Arnold’s despair is highlighted by the use of strongly contrasting imagery in the fourth stanza. The wholesomeness “full and round” is completely opposite to the roughness and coarseness of “shingles”, “bright” contrasts with “night-wind” and “naked” is utterly foreign to the idea of a “girdle”. They are, of course, metaphors: the positive images represent the original, pure, faithful world; their darker counterparts the contemporary, and to the poet deeply disturbing, state. The juxtapositions between them make the negative images seem much harsher, and increase their impact on the reader.

These concepts – texture, light and darkness, nakedness and modesty – are essential parts of the way in which humans perceive and think about the world, no matter their background. Thus, they universalise the concepts that they represent, making them relevant to every reader: a world without religious faith is as indecent and vulnerable as an unclothed person, and piety, the light which illuminates the human existence, is being snuffed out, leaving all in darkness, with all its terrors. With these images to facilitate understanding between poet and audience, the conveyance of despair is so much more effective.

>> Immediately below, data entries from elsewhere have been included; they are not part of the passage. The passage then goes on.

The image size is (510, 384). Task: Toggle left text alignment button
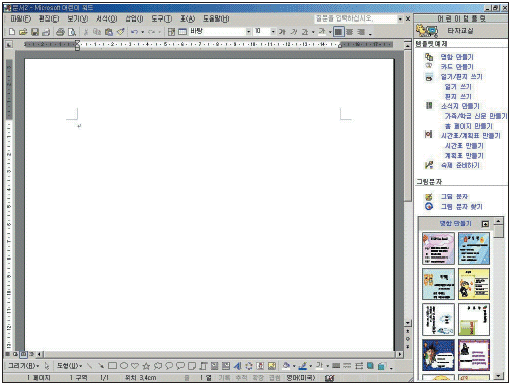click(338, 32)
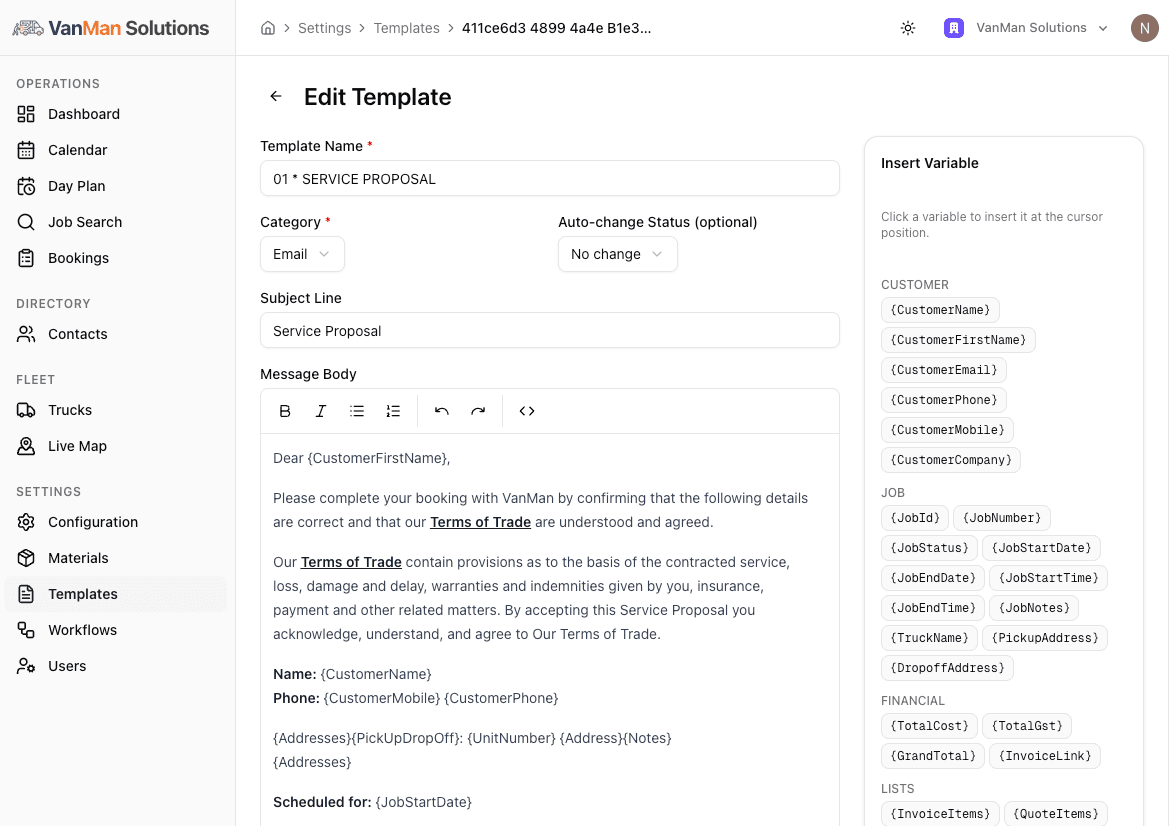Open Workflows in the sidebar
The width and height of the screenshot is (1169, 826).
82,630
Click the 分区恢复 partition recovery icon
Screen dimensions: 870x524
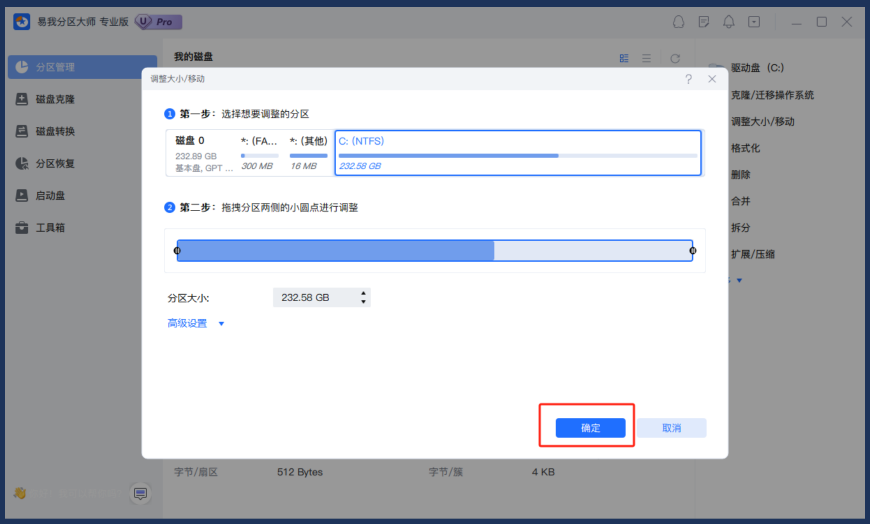tap(23, 164)

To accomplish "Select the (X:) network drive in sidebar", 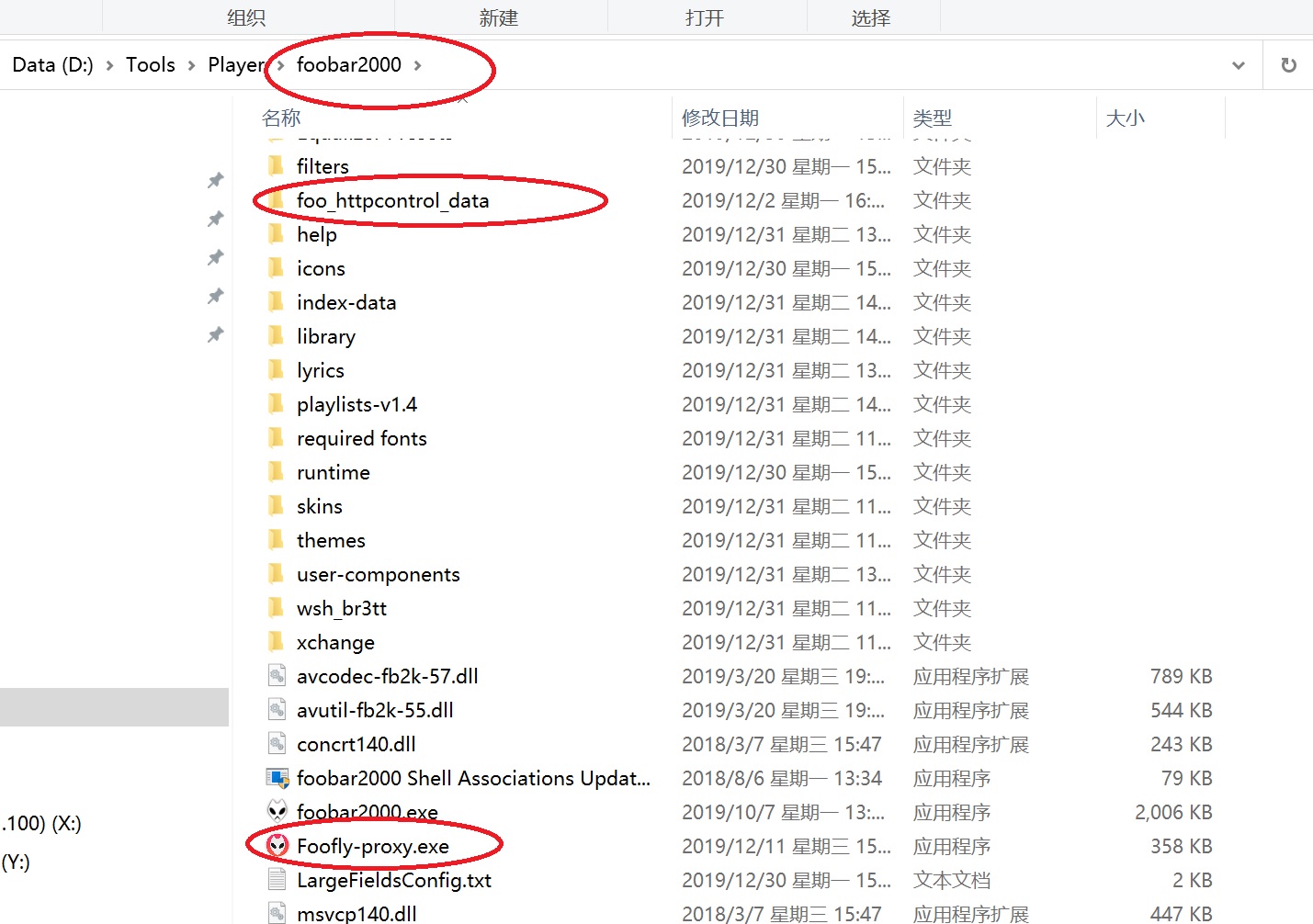I will click(41, 823).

Arnold also employs the symbol of the sea to embody his abstract emotions, giving them a more substantial form which appeals to the senses, to heighten their impact on the reader. It appears in all of the first four stanzas. At the start, “the sea is calm”; later, it is compared, by means of a simile, to a “bright girdle” and used in conjunction with “the full and round”. This positive imagery, appealing to the sense of sight, endears the sea, and the religious faith it represents, to the reader. Thus, when it is seen to “draw back” and “withdraw” in the fourth stanza, the sense of loss is far keener, because it is so easily visualised. The sense of sound is also used: in the third stanza, its “tremulous cadence slow” and “the eternal note of sadness” are reminiscent of a funeral dirge or a death song, again creating a sense of mourning.

As we can see, the two poems have a number of methods in common in conveying their grief and despair. However, it is clear that The Voice is more subtle in its presentation of these ideas, taking advantage of rhythm and pace, while Dover beach is by far more explicit, tending to use vocabulary and language and sacrificing subtlety for power and grandeur.